Mechanical detection of sub-band mobilities of two-dimensional electron gas on reduced SrTiO3(001) surface

The two-dimensional electron gas (2DEG) in reduced strontium titanate offers a versatile platform for oxide electronics, yet its dissipation mechanisms under field driven charge fluctuations remain poorly understood. Here, we combine low-temperature atomic force microscopy with scanning tunneling spectroscopy to probe the force and dissipation responses of a mechanical oscillator interacting with the STO 2DEG. The observation of Rydberg-like image potential states by tunneling experiments confirm the 2DEG formation, while dissipation spectroscopy reveals bias-dependent peaks linked to local electrostatic gating and charge redistribution within the 2DEG energy sub-bands. Our analysis identifies electron exchange between oxygen vacancies and the 2DEG as a dominant mechanism responsible for AFM dissipation peaks. These features are quantitatively explained by variations in quantum capacitance as carrier density is tuned by electric fields.
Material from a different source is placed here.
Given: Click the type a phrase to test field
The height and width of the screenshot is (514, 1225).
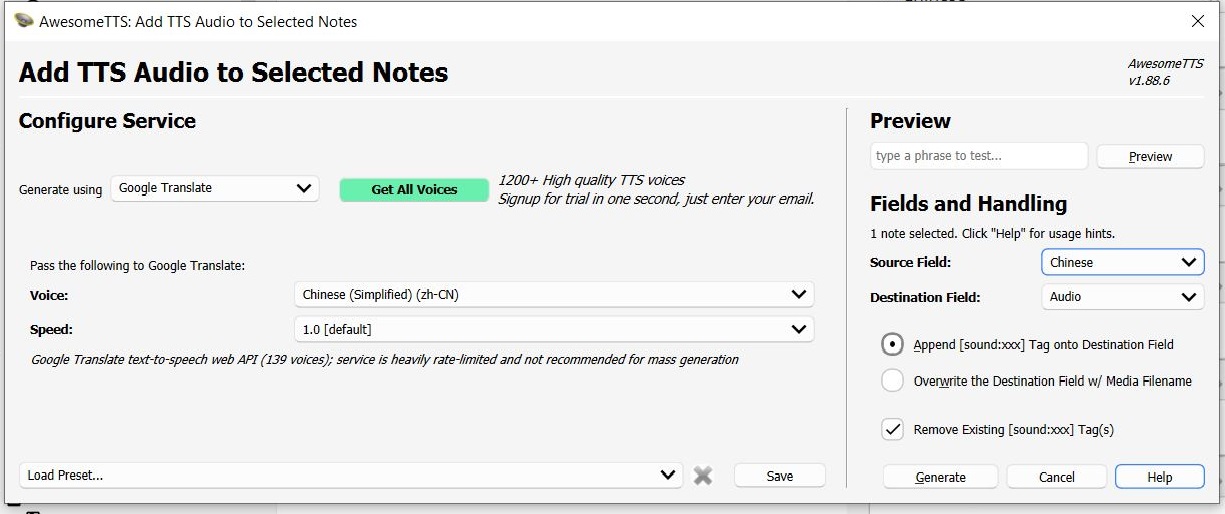Looking at the screenshot, I should coord(979,156).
Under magnetic fields, dissipation peaks obey the Kohler’s rule, allowing extraction of carrier mobilities in each sub-band. Our results establish a non-invasive AFM-based methodology for quantifying energy losses in quantum oxides, providing new insights into charge dynamics relevant for spintronic applications. The dissipation mechanisms in the two-dimensional electron gas on strontium titanate surface remain elusive, hindering advancements in oxide electronics. Here, the authors use low-temperature atomic force microscopy and scanning tunnelling spectroscopy to reveal electron exchange dynamics and quantify energy losses, offering insights crucial for developing spintronic devices.